SAEED VALADBAIGI, also known as “Saeed Valad” and “Saeed Baigi,” plotted in 2011 to illegally export U.S.-origin 7075 T6 Aluminum tubing from Illinois to Iran by way of Belgium and Malaysia, the indictment states. The size and type of the aluminum was used in the missile and aerospace industry and was subject to U.S. regulations for nuclear nonproliferation purposes, the indictment states. Valadbaigi’s smuggling plan was part of an effort to evade U.S. laws and export-control regulations, according to the charges.
The eight-count indictment was returned in 2016 in U.S. District Court in Chicago and ordered unsealed Wednesday. It charges Valadbaigi with three counts of wire fraud, two counts of attempting to violate the International Emergency Economic Powers Act, one count of conspiracy to defraud the United States, one count of illegally exporting articles from the United States, and one count of making false statements on a U.S. export form.
Valadbaigi, 56, of Iran, is considered a fugitive. A warrant for his arrest was issued in 2016 and remains outstanding.
The indictment was announced by John R. Lausch, Jr., United States Attorney for the Northern District of Illinois; Jeffrey S. Sallet, Special Agent-in-Charge of the Chicago office of the Federal Bureau of Investigation; James M. Gibbons, Special Agent-in-Charge of the Chicago office of the U.S. Immigration and Customs Enforcement’s Homeland Security Investigations; and Dan Clutch, Special Agent-in-Charge of the U.S. Department of Commerce, Bureau of Industry and Security, Office of Export Enforcement, Chicago Field Office. The government is represented by Assistant U.S. Attorney Rajnath Laud.
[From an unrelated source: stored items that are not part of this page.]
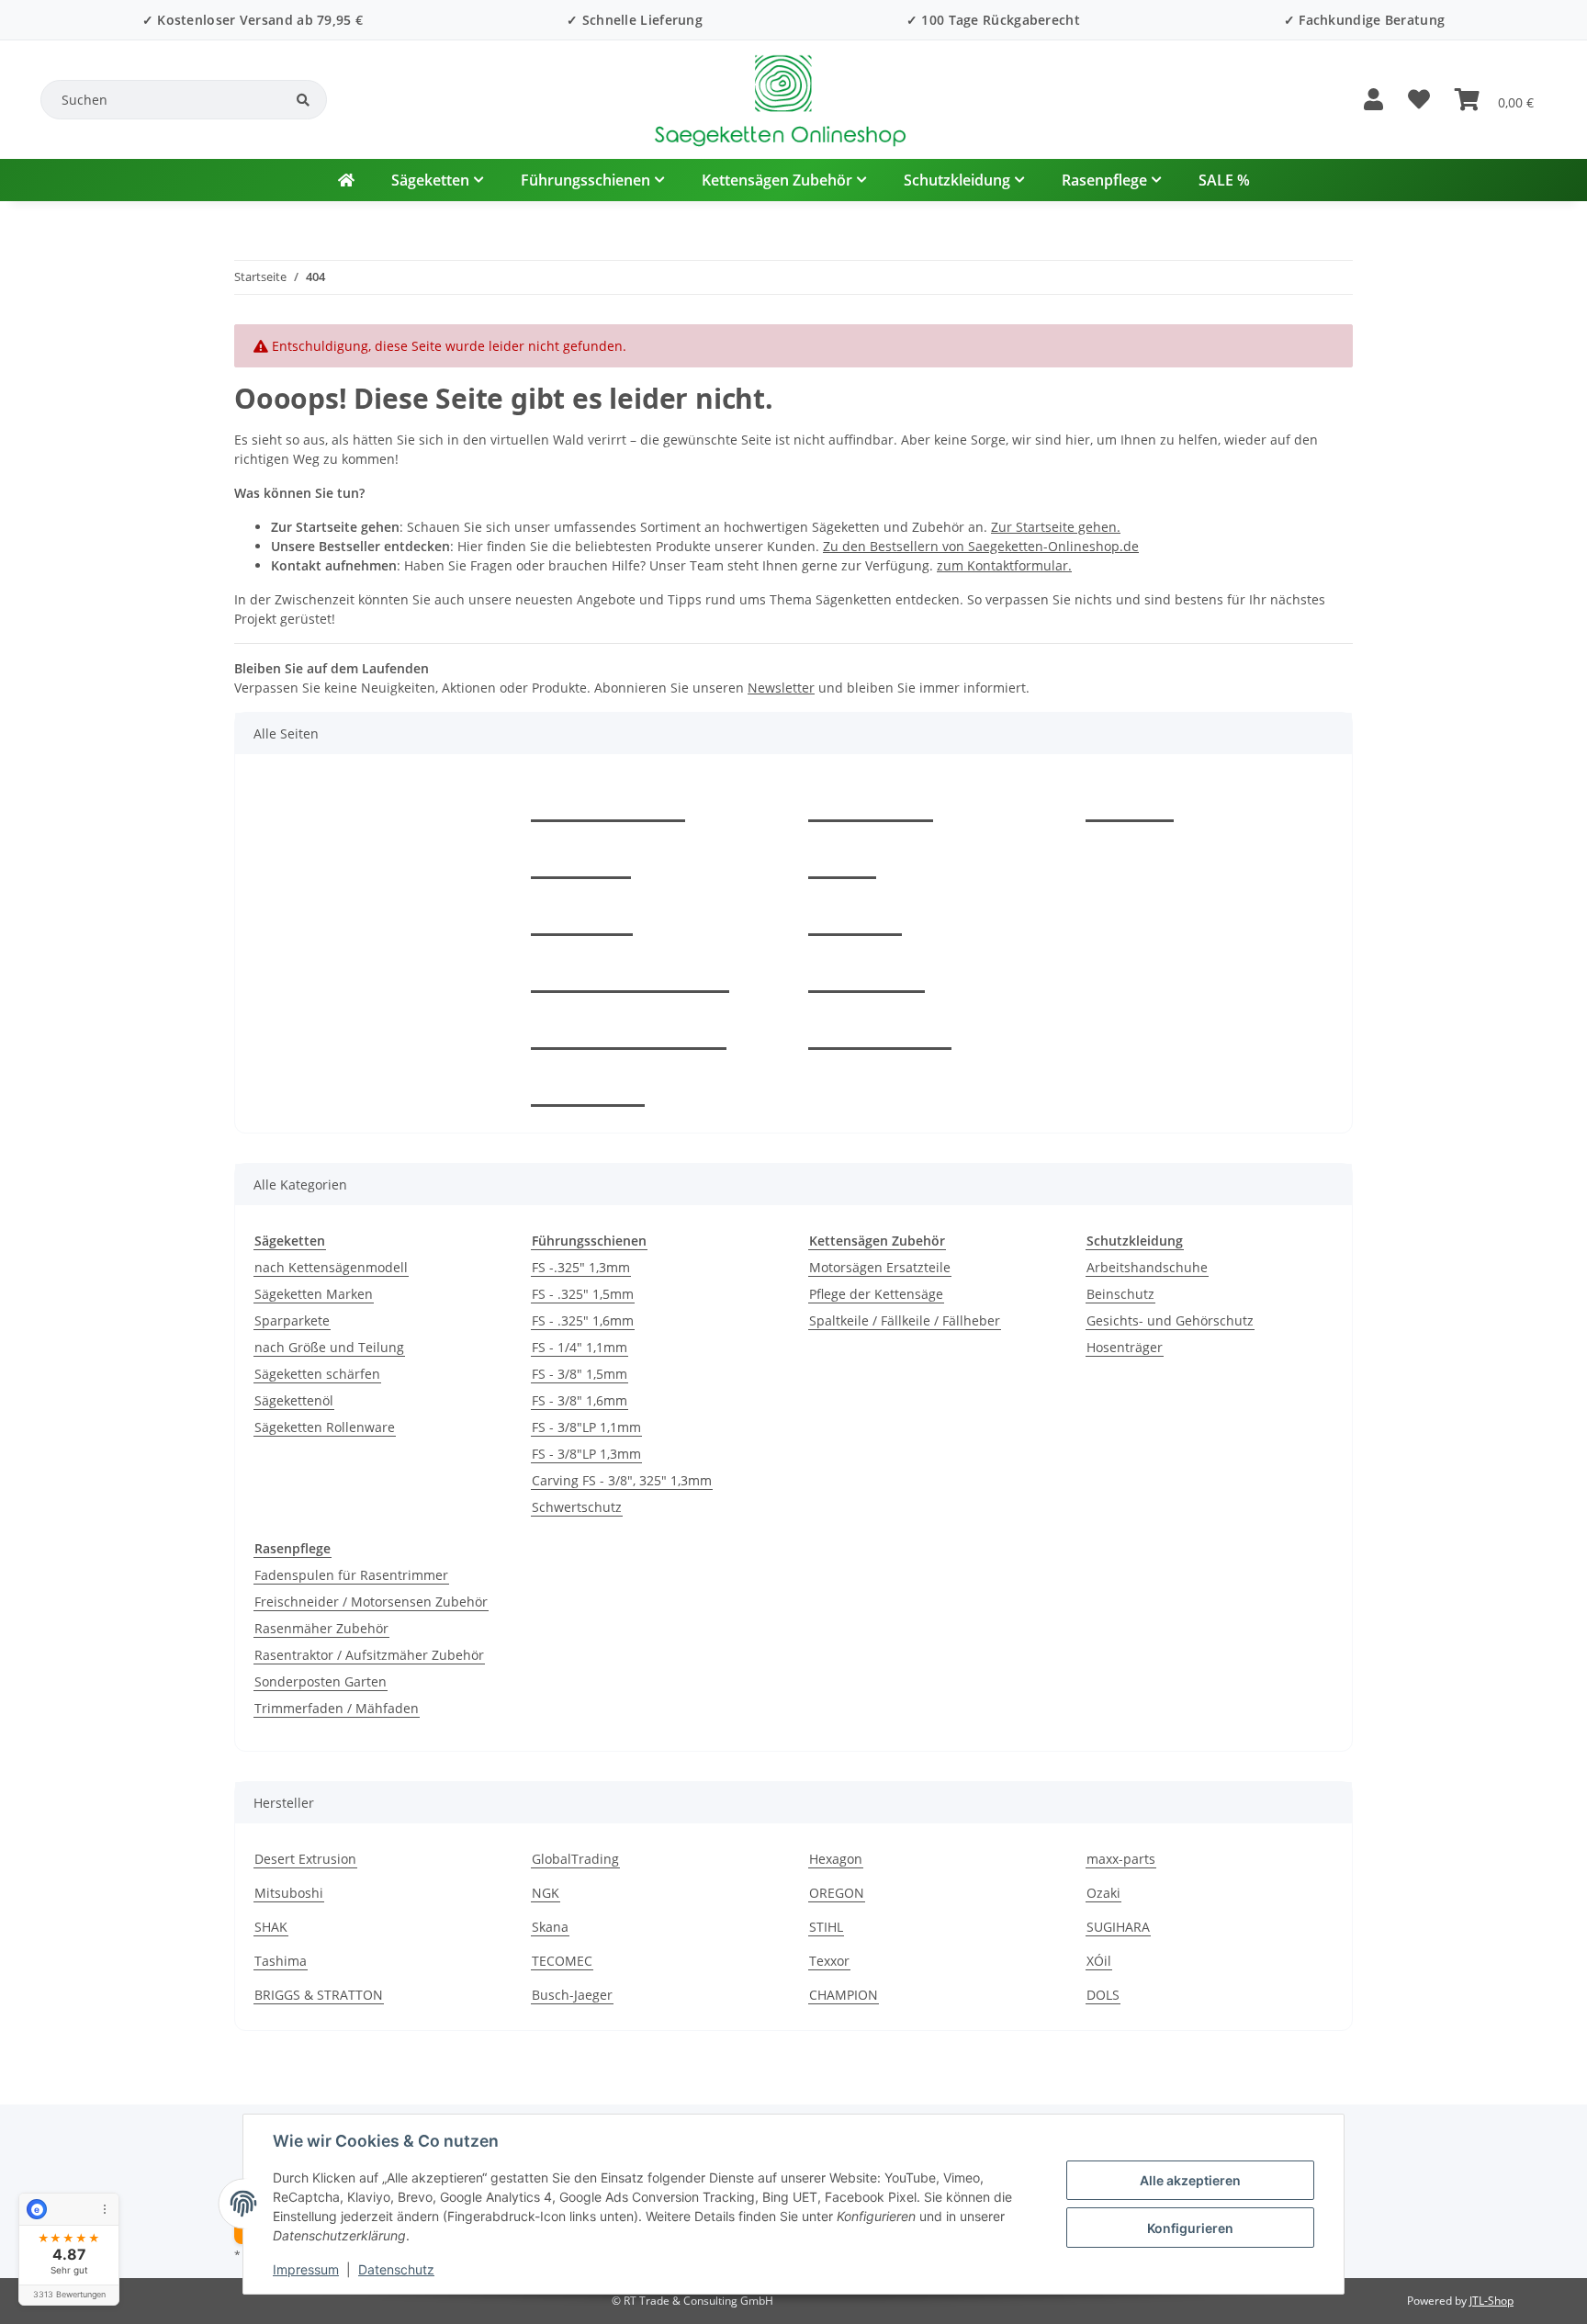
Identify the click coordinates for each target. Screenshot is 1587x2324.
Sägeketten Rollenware (324, 1427)
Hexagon (835, 1858)
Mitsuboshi (288, 1892)
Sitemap (855, 915)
In addition to the 7075 Aluminum tubing, the newly unsealed indictment accuses Valadbaigi of illegally exporting titanium sheets from a company in northern Illinois, to Iran, by way of the Republic of Georgia, the United Arab Emirates and Malaysia. At the time of that deal in 2009, Valadbaigi controlled various companies in all three of those countries, the indictment states. The charges further allege that Valadbaigi in 2012 ordered acrylic sheets from a company in Connecticut, and falsely claimed that the sheets would be used only in Hong Kong. He later allegedly arranged for the acrylic sheets to be transshipped to Iran.
The public is reminded that an indictment is not evidence of guilt. The defendant is presumed innocent and entitled to a fair trial at which the government has the burden of proving guilt beyond a reasonable doubt. Each count of wire fraud and attempting to violate the IEEPA carries a maximum sentence of 20 years in prison. The illegal export charge is punishable by up to ten years in prison, while the conspiracy and false statement counts are each punishable by up to five years. If convicted, the Court must impose a reasonable sentence under federal statutes and the advisory U.S. Sentencing Guidelines.
The charges against Valadbaigi are part of an investigation that previously resulted in the conviction of NICHOLAS KAIGA, who managed and later owned the Belgium company that did business with Valadbaigi. Kaiga admitted in a plea agreement that he knew the 7075 Aluminum was subject to U.S. export controls and that it could not be exported to Malaysia without a license from the U.S. Department of Commerce, which neither he nor Valadbaigi possessed. Kaiga admitted that he nonetheless used his company, Industrial Metals and Commodities, as an intermediary to export the 7075 Aluminum tubing from a company in northern Illinois, to Belgium and then to Malaysia, on behalf of Valadbaigi. Kaiga pleaded guilty to violating U.S. export-control regulations and was sentenced in 2015 to two years and three months in a U.S. prison.